The level of straight talk in a Wall Street Journal opinion piece by HHS chief Kathleen Sebelius is breathtaking. Bottom line: Do the critics harping against regulation in the health care market--and attacking Sebelius personally--want to go back to letting insurance companies do what they please?
Here's the lead:
In the last two weeks, my department has been accused of "thuggery"
(this editorial page) and "Soviet tyranny" (Newt Gingrich). What
prompted these accusations? The fact that we told health-insurance
companies that, as required by law, we will review large premium
increases and identify those that are unreasonable.
There's a long history of special interests using similar attacks to
oppose change. In the mid-1960s, for example, some claimed Medicare
would put our country on the path to socialism.
But what is really objectionable about these comments is not who
they're attacking, but what they're defending. These critics seem to
believe that any oversight of the insurance industry is too much, and
that consumers would be better off in a system where they have few
rights or protections.
Over the past decade, Americans have seen what happens when
insurance companies have free rein.
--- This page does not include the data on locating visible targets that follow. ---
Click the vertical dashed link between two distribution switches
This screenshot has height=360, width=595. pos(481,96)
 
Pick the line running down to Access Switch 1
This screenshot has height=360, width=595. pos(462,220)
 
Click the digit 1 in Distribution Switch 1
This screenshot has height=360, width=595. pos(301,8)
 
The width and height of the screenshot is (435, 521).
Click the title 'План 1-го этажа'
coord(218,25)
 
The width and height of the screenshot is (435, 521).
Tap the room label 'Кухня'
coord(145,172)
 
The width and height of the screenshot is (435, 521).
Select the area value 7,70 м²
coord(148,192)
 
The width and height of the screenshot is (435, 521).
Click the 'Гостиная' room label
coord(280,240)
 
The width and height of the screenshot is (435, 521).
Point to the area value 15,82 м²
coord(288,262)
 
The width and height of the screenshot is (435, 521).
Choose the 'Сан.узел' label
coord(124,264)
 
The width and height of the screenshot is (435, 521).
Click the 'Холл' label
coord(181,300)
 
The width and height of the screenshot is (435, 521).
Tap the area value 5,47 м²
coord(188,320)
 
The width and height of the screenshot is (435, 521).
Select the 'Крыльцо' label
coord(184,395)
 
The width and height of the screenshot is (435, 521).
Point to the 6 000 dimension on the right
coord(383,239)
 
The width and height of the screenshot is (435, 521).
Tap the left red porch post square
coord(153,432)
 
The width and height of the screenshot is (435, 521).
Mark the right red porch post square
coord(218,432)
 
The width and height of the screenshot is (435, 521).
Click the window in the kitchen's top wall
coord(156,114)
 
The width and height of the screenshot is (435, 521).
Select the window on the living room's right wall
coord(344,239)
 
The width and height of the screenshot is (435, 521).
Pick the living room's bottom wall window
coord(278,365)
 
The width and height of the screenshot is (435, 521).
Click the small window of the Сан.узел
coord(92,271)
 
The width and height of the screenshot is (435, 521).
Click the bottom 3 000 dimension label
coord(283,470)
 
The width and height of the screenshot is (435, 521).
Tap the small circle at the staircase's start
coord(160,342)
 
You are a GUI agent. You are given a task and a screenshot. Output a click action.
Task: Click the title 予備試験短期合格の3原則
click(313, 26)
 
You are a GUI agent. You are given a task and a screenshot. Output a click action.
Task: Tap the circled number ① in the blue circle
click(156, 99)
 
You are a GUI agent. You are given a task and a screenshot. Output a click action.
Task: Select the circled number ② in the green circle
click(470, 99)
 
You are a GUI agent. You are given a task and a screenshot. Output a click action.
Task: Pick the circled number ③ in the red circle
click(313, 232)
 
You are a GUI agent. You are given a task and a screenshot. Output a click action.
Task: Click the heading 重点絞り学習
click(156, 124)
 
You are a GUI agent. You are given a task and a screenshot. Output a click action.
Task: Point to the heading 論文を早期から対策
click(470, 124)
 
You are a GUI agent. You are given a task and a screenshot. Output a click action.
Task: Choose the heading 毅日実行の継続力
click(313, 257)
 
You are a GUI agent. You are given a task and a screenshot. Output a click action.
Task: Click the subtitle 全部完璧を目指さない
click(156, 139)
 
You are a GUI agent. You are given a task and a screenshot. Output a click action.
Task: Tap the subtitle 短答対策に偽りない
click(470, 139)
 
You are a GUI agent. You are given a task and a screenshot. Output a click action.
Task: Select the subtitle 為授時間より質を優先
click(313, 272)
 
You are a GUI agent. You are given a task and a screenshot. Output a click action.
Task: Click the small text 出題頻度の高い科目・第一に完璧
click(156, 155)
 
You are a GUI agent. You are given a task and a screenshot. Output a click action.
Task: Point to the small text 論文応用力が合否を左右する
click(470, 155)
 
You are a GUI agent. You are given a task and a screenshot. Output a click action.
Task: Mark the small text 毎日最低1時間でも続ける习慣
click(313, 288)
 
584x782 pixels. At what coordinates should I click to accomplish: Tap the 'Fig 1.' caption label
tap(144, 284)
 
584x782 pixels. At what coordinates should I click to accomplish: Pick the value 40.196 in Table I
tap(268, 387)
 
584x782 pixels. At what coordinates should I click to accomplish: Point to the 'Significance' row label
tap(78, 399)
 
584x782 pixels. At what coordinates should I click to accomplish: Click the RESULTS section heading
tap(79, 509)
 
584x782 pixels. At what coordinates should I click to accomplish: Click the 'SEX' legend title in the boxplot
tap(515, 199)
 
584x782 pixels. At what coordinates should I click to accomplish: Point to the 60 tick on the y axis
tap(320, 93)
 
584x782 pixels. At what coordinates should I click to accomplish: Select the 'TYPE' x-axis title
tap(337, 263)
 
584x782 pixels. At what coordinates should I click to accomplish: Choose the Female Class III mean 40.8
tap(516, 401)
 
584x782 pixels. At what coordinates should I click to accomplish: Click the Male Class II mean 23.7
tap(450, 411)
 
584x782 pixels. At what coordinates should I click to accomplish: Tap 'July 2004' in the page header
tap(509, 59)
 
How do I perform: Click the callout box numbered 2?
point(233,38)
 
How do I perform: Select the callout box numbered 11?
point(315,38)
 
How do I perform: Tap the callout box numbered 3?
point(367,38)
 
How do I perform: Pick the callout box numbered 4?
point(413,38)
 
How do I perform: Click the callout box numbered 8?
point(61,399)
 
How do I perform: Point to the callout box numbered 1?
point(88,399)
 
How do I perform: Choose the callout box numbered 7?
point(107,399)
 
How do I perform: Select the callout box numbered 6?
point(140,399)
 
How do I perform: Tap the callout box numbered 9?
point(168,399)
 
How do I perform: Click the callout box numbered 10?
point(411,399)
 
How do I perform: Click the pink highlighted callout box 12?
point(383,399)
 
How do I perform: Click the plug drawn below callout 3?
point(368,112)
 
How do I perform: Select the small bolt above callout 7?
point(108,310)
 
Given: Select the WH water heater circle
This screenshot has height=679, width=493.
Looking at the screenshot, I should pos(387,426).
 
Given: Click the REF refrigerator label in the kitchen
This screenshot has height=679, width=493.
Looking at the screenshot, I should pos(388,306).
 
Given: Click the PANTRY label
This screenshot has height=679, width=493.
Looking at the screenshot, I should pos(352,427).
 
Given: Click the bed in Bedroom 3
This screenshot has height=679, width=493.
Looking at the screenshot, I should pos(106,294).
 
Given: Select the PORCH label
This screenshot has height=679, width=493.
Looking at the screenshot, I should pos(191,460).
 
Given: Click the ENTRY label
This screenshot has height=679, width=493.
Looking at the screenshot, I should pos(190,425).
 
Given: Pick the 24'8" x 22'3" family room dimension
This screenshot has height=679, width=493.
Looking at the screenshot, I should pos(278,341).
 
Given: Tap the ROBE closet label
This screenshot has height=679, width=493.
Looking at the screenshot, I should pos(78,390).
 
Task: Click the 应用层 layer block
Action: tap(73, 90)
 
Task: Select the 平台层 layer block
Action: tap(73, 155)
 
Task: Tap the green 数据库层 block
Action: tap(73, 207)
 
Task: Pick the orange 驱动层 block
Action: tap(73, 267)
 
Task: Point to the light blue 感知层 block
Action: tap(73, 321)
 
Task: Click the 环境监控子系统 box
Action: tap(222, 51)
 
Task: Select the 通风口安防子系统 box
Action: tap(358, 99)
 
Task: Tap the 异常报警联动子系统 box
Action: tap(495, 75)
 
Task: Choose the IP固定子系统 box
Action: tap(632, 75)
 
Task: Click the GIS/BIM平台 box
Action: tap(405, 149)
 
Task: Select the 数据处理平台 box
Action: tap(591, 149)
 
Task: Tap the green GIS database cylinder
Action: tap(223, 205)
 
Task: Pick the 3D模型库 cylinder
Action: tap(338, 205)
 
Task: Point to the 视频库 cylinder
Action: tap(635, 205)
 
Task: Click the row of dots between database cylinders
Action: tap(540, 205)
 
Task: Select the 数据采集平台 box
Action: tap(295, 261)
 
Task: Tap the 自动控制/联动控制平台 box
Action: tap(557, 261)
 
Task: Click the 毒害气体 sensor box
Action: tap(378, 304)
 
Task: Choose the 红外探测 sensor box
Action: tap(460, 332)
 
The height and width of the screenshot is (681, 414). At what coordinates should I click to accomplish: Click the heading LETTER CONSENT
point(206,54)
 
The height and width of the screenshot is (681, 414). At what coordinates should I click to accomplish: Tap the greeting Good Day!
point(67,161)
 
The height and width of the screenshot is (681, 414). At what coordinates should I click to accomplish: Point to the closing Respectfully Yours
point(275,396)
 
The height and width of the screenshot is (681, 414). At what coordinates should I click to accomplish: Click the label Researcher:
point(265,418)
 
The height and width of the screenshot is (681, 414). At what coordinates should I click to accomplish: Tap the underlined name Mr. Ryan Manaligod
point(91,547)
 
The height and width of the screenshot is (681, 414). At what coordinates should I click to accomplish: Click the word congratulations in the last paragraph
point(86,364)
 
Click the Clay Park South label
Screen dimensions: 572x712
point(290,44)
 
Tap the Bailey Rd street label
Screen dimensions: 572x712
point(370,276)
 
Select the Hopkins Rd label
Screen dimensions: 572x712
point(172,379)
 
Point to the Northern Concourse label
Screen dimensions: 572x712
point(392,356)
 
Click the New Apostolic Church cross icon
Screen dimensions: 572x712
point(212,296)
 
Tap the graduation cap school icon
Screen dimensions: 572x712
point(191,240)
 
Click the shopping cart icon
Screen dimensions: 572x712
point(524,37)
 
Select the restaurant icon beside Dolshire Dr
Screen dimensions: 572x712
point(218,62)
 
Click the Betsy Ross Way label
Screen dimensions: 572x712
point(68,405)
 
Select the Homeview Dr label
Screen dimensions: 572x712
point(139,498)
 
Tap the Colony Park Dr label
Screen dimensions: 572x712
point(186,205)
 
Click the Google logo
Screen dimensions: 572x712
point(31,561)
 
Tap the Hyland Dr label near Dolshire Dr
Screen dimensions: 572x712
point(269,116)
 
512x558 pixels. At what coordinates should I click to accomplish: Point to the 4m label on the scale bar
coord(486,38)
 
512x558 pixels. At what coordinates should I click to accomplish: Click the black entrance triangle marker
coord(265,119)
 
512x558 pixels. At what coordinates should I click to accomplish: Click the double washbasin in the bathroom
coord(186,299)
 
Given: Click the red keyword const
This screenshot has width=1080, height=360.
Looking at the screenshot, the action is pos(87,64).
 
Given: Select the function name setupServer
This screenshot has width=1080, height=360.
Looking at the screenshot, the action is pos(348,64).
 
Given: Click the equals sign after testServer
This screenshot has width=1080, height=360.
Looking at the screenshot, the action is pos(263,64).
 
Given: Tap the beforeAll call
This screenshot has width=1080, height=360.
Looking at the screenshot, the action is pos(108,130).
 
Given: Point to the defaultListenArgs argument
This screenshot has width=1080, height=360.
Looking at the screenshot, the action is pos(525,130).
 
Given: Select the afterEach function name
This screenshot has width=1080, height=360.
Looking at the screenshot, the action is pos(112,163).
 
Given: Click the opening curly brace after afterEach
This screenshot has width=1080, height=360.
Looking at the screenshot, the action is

The cost of health insurance has
more than doubled, while millions of hard-working Americans lost their
coverage or drained their savings to keep up with premiums.
Employers—big and small—have struggled mightily to absorb these cost
increases and have been losing the fight.
It's a breath of fresh air from this administration--a top official calling out opponents who have offered no alternative and defending the government's right to protect citizens from out-of-control corporate greed. On a personal note--after nearly 20 years of working with Op-Ed authors at a large newspaper, this is the cleanest, most straighforward writing I've ever seen from a high-level bureaucrat.
The health care reform law is weak and flawed, but what regulators can do is make the most of what tools they have. Let's hope Sebelius keeps it up.